Women celebrate anniversary of 19th amendment rights
Aug. 26 is the 94th anniversary of the constitutional amendment that granted women the right to vote. The League of Women Voters of Texas is marking this historic occasion through its ongoing work to engage and empower all voters to participate this year.
“With the 2014 elections fast approaching, the League has been hard at work for months to inform and protect voters,” said Texas League of Women Voters president Elaine M. Wiant.
“League members in our community are committed to making sure voters have the information they need to participate in elections and ensure their votes count. In addition to the voter’s guides, the League of Women Voters of Texas has been working to educate Texans about the new voter registration guidelines. Of particular importance to women who might have changed their name is that the name on their photo ID must ‘substantially’ match the name on the list of registered voters.”

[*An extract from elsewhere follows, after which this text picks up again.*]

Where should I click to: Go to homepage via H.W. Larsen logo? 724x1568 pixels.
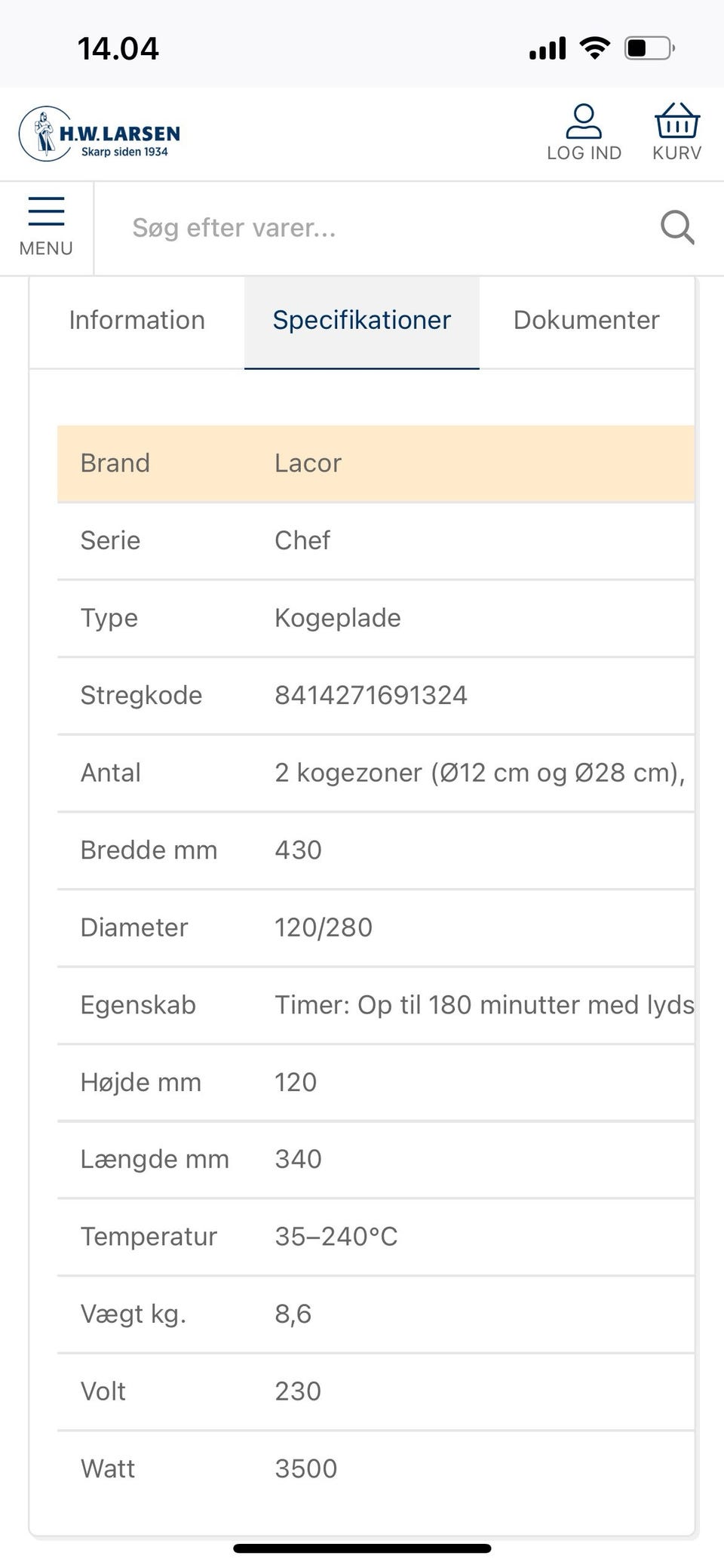100,134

At the polls, election officials will compare the name on the list of registered voters (i.e., the name as it appears on the right of the voter registration certificate) with the name on the photo ID. If the names match or are substantially similar, the voter will be accepted to vote a regular ballot. If names aren’t the same or substantially similar, voters will be offered a provisional ballot and have six days from the election to show an acceptable photo ID so that their ballot can count.
There are several methods to change the name on the list of registered voters prior to the deadline. Voters can go to the League of Women Voters website (http://www.lwvtexas.org/) for specific instructions on how they can ensure that the names match. Changes must be made by Oct. 6, to be in effect for the election onNov. 4. Additional information about voting in Texas can be obtained at www.Vote411.org.

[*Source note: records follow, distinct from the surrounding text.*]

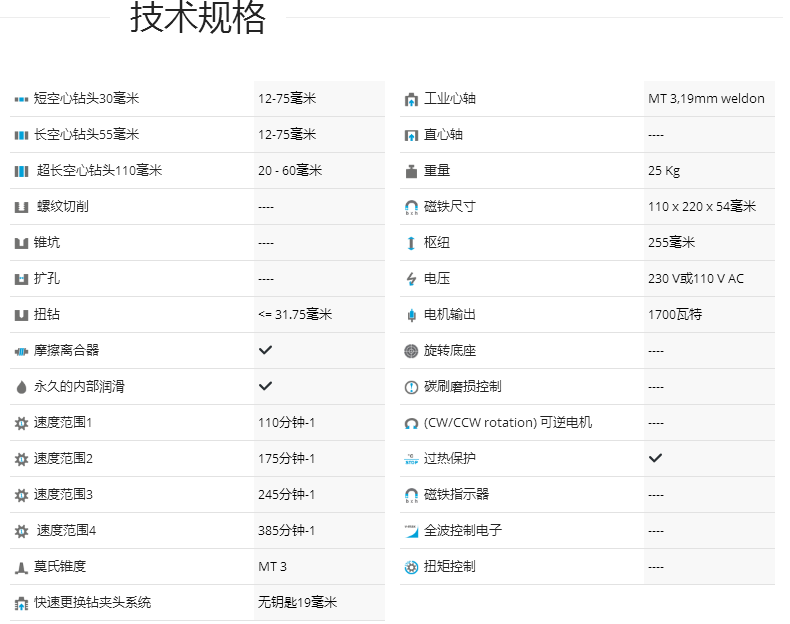The width and height of the screenshot is (790, 624).
Task: Click the 莫氏锥度 taper icon
Action: click(x=21, y=567)
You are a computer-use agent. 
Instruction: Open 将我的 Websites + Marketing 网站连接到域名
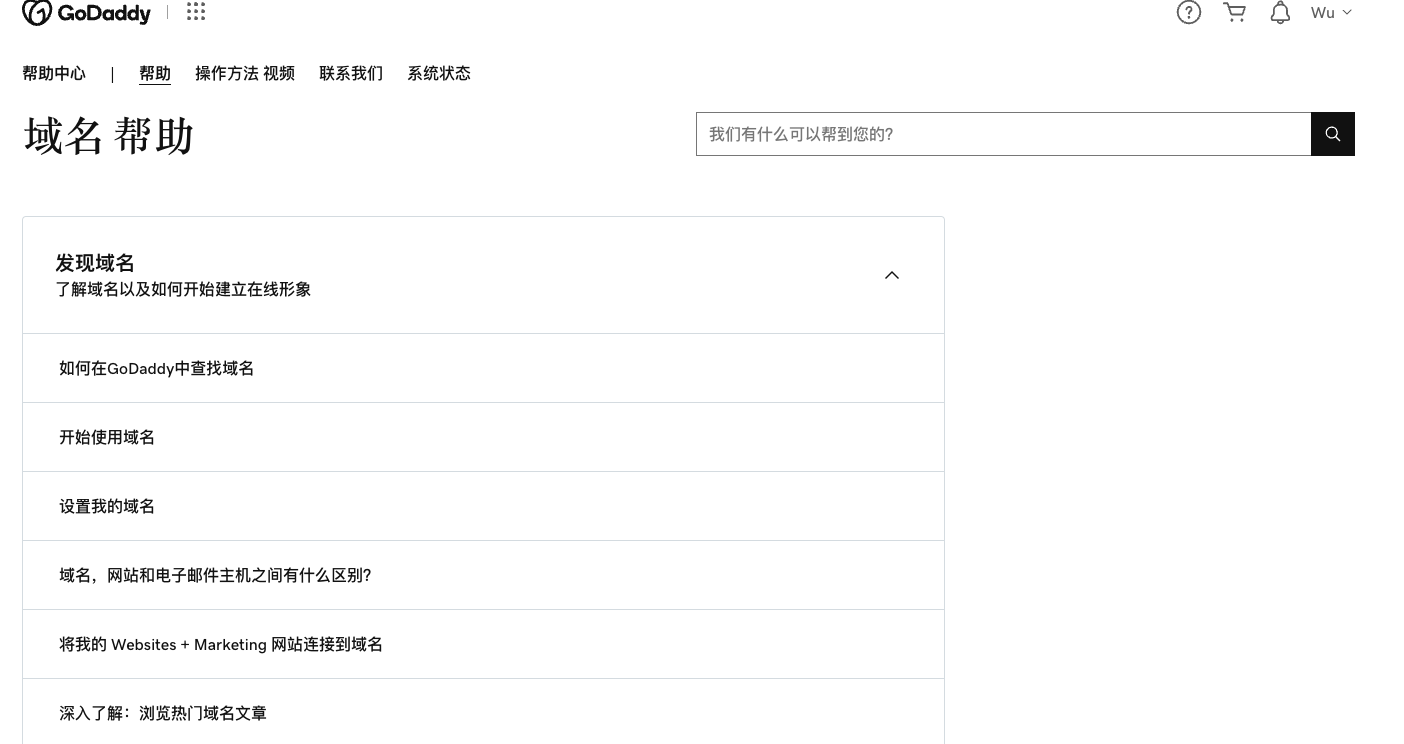(x=221, y=644)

“As we pause to mark the anniversary of such a momentous day, we encourage people to set aside just a few minutes to check on your registration status, as well as to start learning about the candidates and issues that will be on your ballot.”

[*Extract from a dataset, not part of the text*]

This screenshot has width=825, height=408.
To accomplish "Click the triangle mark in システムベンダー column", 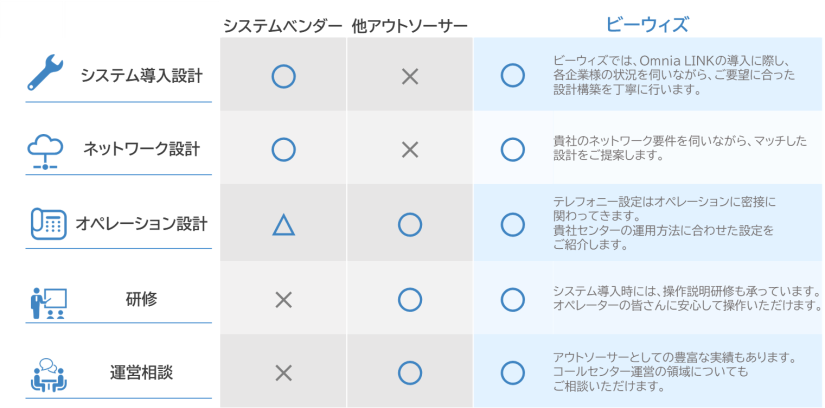I will [x=283, y=225].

“Every election, whether local, state or federal, is our chance to have our say on the issues that matter most to us. The people we elect have enormous power over the laws and policies that shape our lives, so we all need to weigh in. The decades-long fight for women’s equality at the ballot box is an important part of American history and our nation’s journey toward elections that are free, fair and accessible to all eligible voters,” added Ms. Wiant.
“Our foremothers understood that voting provides citizens the ability to have an impact on the critical issues facing their communities,” Ms. Wiant concluded. “Women’s Equality Day is the perfect time to get ready and commit to vote and participate in the greatest democracy in the world.”